The character contest mentioned in the previous blog entry will end on the 20th. I'll release the sketches then.
Today I'll share the basic process of one of my comic pages.
I've been doing webcomics for ten years, though I hit a rough patch of updating while I was in university. However, Spidersilk will celebrate its three year anniversary in September and has been going strong. It was promoted to "featured" on inkblazers.com in February.
Each Spidersilk comic page takes about three and a half to four hours. A very detailed page can take up to five. Since I tend to do scripting and storyboarding altogether before drawing, it is hard to determine the exact amount of time in each page.
The bulk of the comic is monochrome, but first page of each chapter is in color to help readers visualize the world. It is the page that sets many of the colors for the rest of the chapter, and this page is usually more detailed to help set the scene.
I had to draw horses and a city scene for this page. I have drawn only one horse in the past four years and have little experience with city scenes. I've been doing horse sketches to prepare for this chapter, but for the most part I didn't line or color them. I just needed proportions and to get comfortable. (I am not comfortable with them, but I suspect by the end of this chapter I will be!)
Though each step for this page took longer than usual, this is a fairly normal process. After the script I storyboard - lay it all out. I add the dialogue in this step, then hide it. Depending on comfort level, I do two to three sketch layers before inking (digitally).
After that comes inking. I then add black, and position and fill in the word balloons. From there I add the colors, but since my lines for this comic are not tight I don't use the magic wand bucket-fill option. The coloring process can be time-consuming, especially for the first page.
Below is a slideshow of the image coming from the storyboard/roughs stage to completion. This is the opening page of chapter eleven.

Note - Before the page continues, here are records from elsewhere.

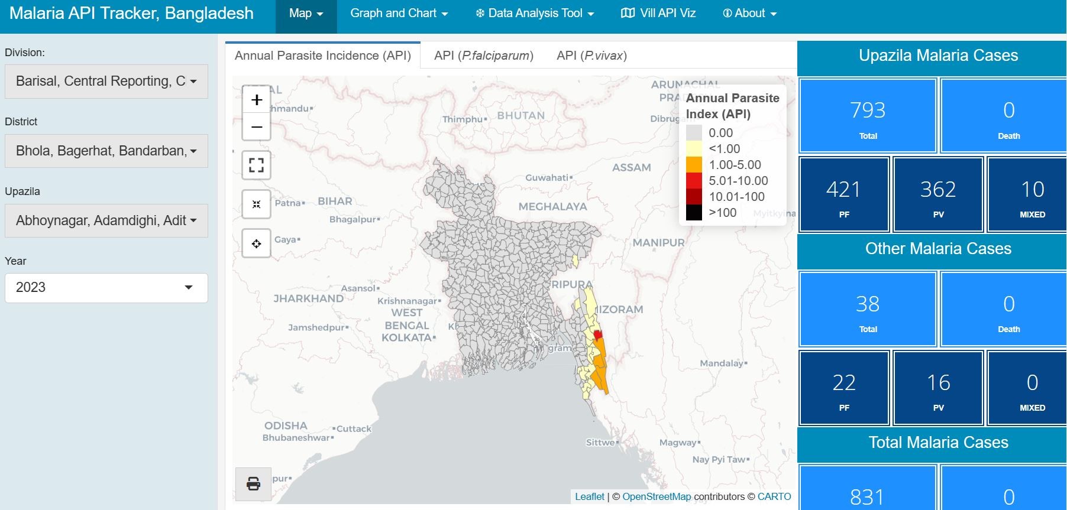The height and width of the screenshot is (510, 1067).
Task: Change the Year from 2023
Action: 106,288
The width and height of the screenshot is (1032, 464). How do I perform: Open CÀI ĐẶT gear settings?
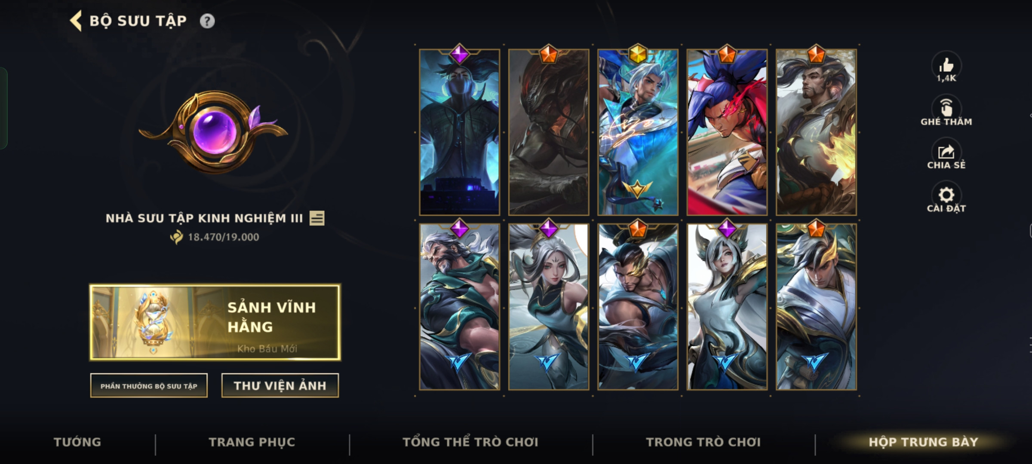click(x=946, y=198)
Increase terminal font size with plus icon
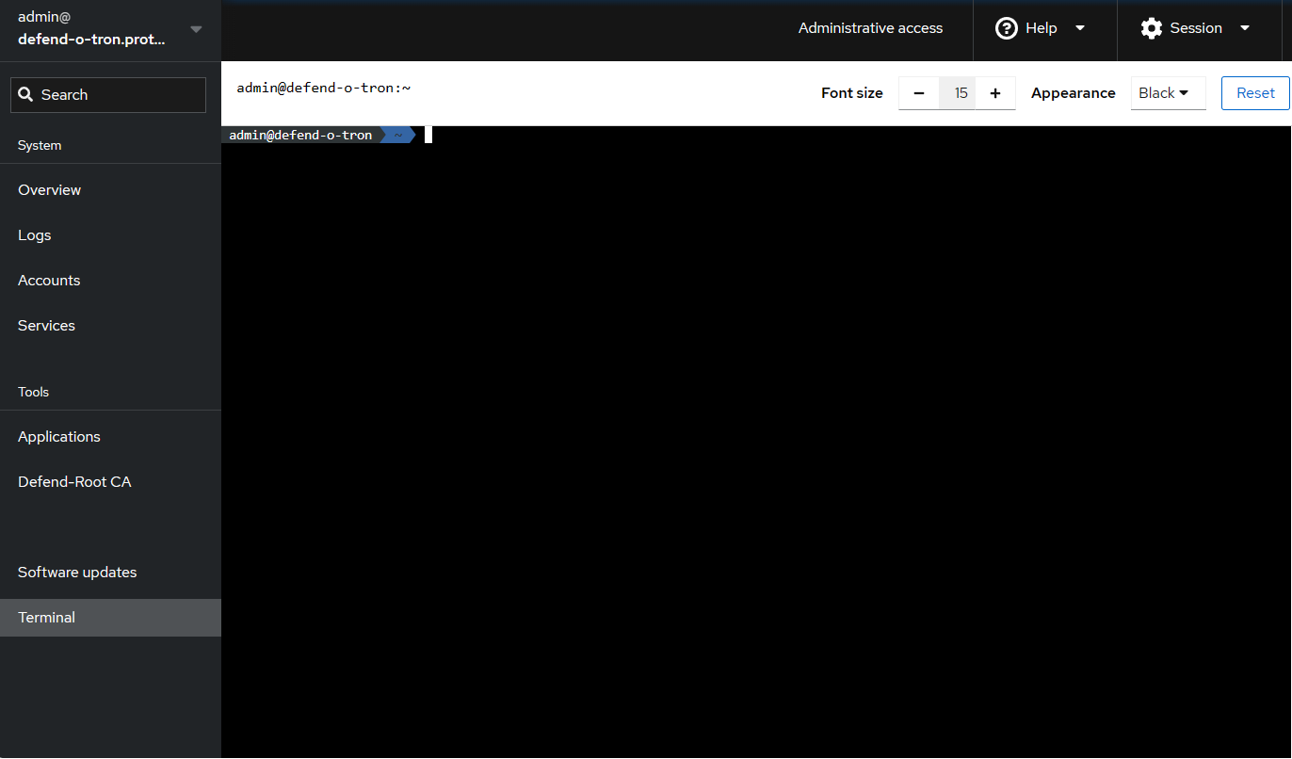The height and width of the screenshot is (759, 1292). (x=995, y=92)
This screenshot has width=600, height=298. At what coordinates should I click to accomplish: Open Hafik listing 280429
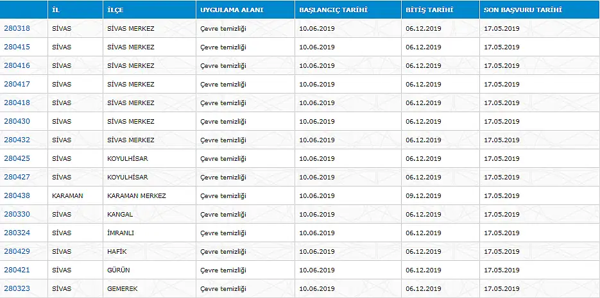point(17,251)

Because I was consulting images of horses and cityscapes often, this page took a few hours longer than usual. As I go through the chapter I will become more comfortable drawing the city and horses.

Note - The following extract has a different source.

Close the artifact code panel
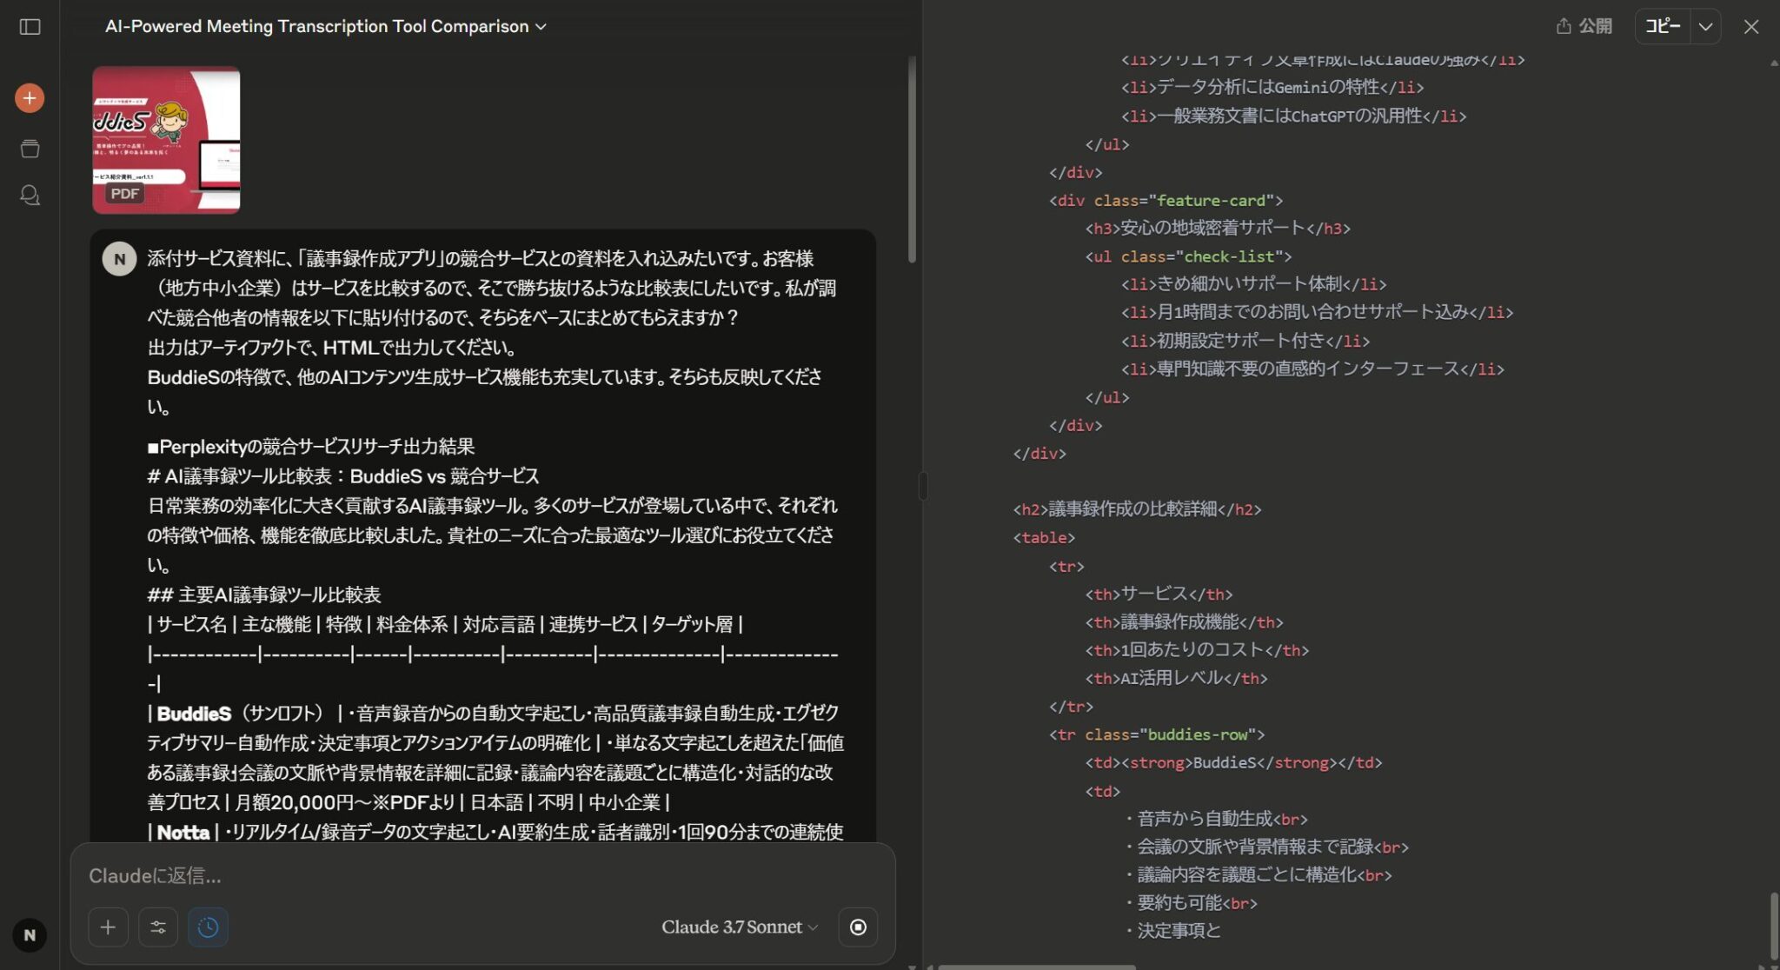Image resolution: width=1780 pixels, height=970 pixels. click(1750, 27)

Below I'll share a sketch compilation of horses (in general) I did around the beginning of the year in anticipation of this chapter. Last, there is a compilation of reference images I used for this page. I generally don't need reference images for most pages (other than ones I made of characters to be certain of facial features/profile/details are correct), but I ended up using quite a few.
In the city scene second from bottom I used green lines to highlight the angles. I have been looking at tutorials on perspective and making cities look organic. Being able to see how this was at work in such a picture helped me draw the basic idea.